AI is changing embedded finance in two distinct directions at once.
Through embedded finance – which is the integration of payments systems into non-financial websites, platforms or apps – payment making is faster and smarter, and exists within digital journeys.
However, embedded finance also gives fraudsters cheaper tools, better disguises and more scalable ways to attack. AI is core to embedded finance, providing greater efficiency, UX, and personalisation, but it’s also an aspect where the risks are still emerging.
The real question is no longer whether AI should be adopted, but how it can be deployed without automating risk alongside growth.

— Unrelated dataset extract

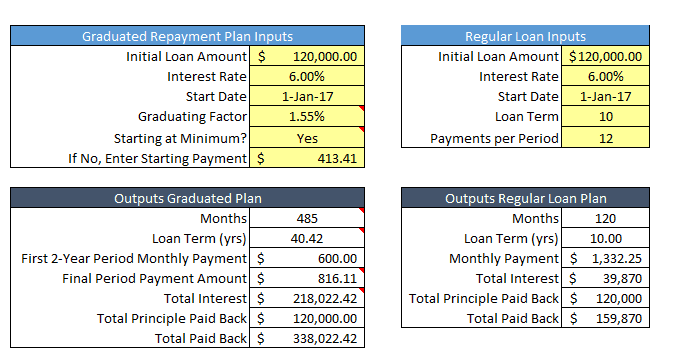Click the Graduated Plan Months 485 cell

click(307, 218)
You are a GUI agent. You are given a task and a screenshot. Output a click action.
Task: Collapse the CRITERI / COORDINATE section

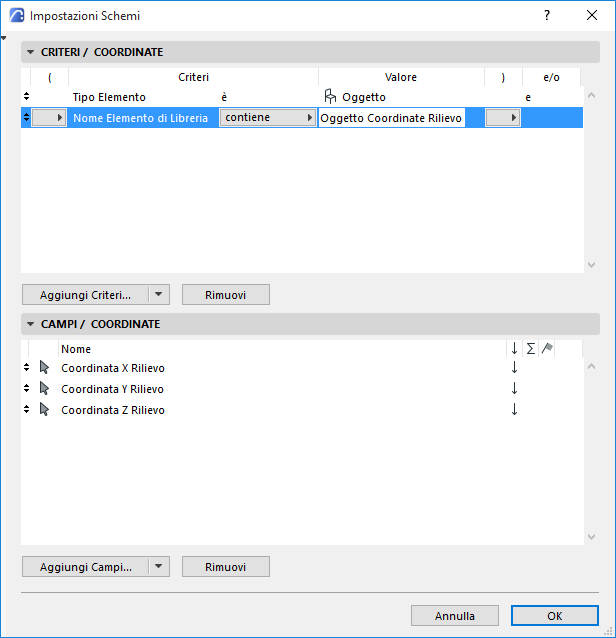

Fraudsters aren’t slowing down. The research tells us fraudulent activity is only increasing. UK Finance says criminals stole £1.17 billion in 2024, while Cifas recorded more than 444,000 fraud cases in 2025, the highest annual total on record. Fraud is not a side issue for payments providers; it is a direct challenge to trust and customer retention. The opportunity, however, is just as significant.
Payments, technology, and customer-centric service
The latest Bank of England and FCA survey shows that 75 per cent of financial services firms are already using AI, with another 10 per cent planning to do so in the next three years. It also illustrated that the highest current benefits are in data and analytical insight, anti-money laundering and combatting fraud, and cyber security.
While AI has certainly captured the imagination of businesses looking to transform, I’d argue the risks and opportunities are not isolated to AI innovation, but data-centric technological progress as a whole. The payments sector needs to think of innovation as not only a way to expand services across onboarding, transaction monitoring, reconciliation, servicing, compliance and disputes, but to harness the true power of data.
For providers, a combination of technologies, such as AI and ML, can improve far more than fraud controls. It can streamline onboarding, strengthen transaction monitoring, personalise customer support, reduce false positives and help firms design new products around real patterns of customer behaviour.
Yes, correct implementation of technology means businesses can launch more sophisticated products and handle the workloads associated with them more efficiently. But it can also help ochestrate vast amounts of data.
The AI risk – payments fraud is on the rise
While payments innovation brings opportunities for business, the same technologies are expanding the ventures of fraudsters and criminal organisations.
UK Finance’s report found that 70 per cent of authorised push payment (APP) fraud cases began on online platforms. In practice, AI is already making impersonation, phishing, synthetic identity creation and account takeover more convincing and more efficient. In a world of instant onboarding and embedded checkout, a weak control can be exploited at machine speed.
What exists now is a landscape where fraudsters are constantly evolving their tactics and targets. Victims are unprepared and vulnerable to emerging threats. It is not the fault of the consumer. They should rightly trust that easier, more efficient payment making is secure. However, they remain unaware of how common APP fraud has become, as AI helps fraudsters scale the volume and sophistication of attacks.
BoE research shows only 34 per cent of firms say they have a complete understanding of the AI they use, while 46 per cent report only a partial understanding. It’s this gap in knowledge that can be exposed by AI-wielding fraudsters. Consumer protections, particularly in the UK with its strong regulatory approach to fintech services, means successful reimbursement in the event of fraud is likely; the Payments Systems Regulator reports 84% of consumers are reimbursed within five days.
It’s not the case for businesses, with fraud losses an accepted part of operations – according to the National Crime Agency, 86% of business fraud goes unreported.
So, in order to harness the power of AI technology, the payments industry must start creating a framework that protects businesses from fraud while also safeguarding the customer to ever great extent.
This reality would not be a momentous feat.
Innovation with collaboration
Businesses already harness their data powerfully, albeit we must recognise that AI could aid in connecting fragmented signals to spot anomalies earlier. Yet it is not the connection of separate systems within a business that is the main hurdle.
In my view, the requirement is collaboration.
UK Finance has argued that tackling fraud requires the public and private sectors to use data and intelligence more effectively, while the Bank of England is building its AI Consortium to support dialogue on the safe use of AI in financial services. Payments providers, banks, platforms, telecoms firms, merchants and regulators all see different parts of the same threat. If those insights stay disconnected, criminals keep the advantage.
AI will absolutely expand what embedded finance can do. It can improve customer care, sharpen data management, widen product innovation and strengthen fraud defences.
However, in order to build trust and security across embedded finance, financial services need to use the collective might of our data, fraud professionals, and AI advantages, to unite against fraudsters, regardless of whether tactics are legacy or AI-enhanced.
It is my view that, only then, can we be sure our innovations are made on sure footing.
The time to implement these systems and structures is now.